Pairwise distances were calculated between all sounds and all colors chosen by a particular participant, and a veridical correlation was calculated between these distance matrices. To account for multiple responses to the same stimuli, the responses were first shuffled within a particular item, and then across items. These matrices were then shuffled into 10,000 random permutations, each with its own r, allowing us to calculate a z score as described above. Python code for performing the Mantel structure analyses is available online at http://github.com/mdingemanse/colouredvowels. Figure 8 shows a density plot of z scores of synesthetes and nonsynesthetes in the vowel–color association task.
Three findings stand out. First, the mappings of synesthetes tend to be more structured than those of nonsynesthetes (t = – 7.09, df = 660, p < .001). Second, the majority of participants’ mappings are more structured than would be expected by chance: All participants to the right of the vertical dotted line had correlations between the vowel and color spaces greater than 95% of random permutations generated by the Mantel test. Third, there is correlation between the structure score and CIELuv consistency scores: Participants with more consistent associations across trials (i.e., lower consistency scores) tended to have more structured mappings across the vowel and color spaces (r = – .313, t = – 11.07, p < .001; Fig. 9).
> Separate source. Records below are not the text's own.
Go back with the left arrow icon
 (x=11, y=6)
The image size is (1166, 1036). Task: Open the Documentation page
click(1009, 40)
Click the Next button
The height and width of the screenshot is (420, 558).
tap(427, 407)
This measure provides a new way to quantify the structure of cross-modal mappings and is a valuable quantitative complement to traditional unimodal consistency scores. Figure 10 shows individual participants that fall in specific parts of the consistency-structure space. The participant in panel a, who was classified as a synesthete according to consistency, appears to have achieved this by having high consistency across items (i.e., choosing the same color regardless of stimulus or trial), rather than by having structured, temporally consistent associations. This indicates that participants with high consistency and low structure are less likely to be genuine synesthetes, perhaps explaining the slight peak of unstructured synesthetes in Fig. 8. The participant in panel b has both low structure and low consistency, having chosen idiosyncratic colors on each trial and across the space, and sometimes mapping distant vowels (e.g., low-central and high-back/high-front vowels) with similar colors.
A nonsynesthete participant with middling consistency and significant but not especially high structure is shown in panel c. This participant shows structured mappings for some parts of the space—for instance, showing similar yellow/green choices for the cluster of high-front vowels, and brownish choices for the cluster of high back vowels, resulting in significant structure. However, this participant was inconsistent across trials for the same item, distinguishing the participant from highly structured synesthetes like the participant in panel e, showing categorical, structured associations that are highly consistent across trials. Finally, panel d shows a participant with high structure but low consistency: This participant made structured mappings across the space, but seems to have done so differently on each trial, as indicated by the inversions of green/blue in mid-front vowels and red/blue in back vowels across trials.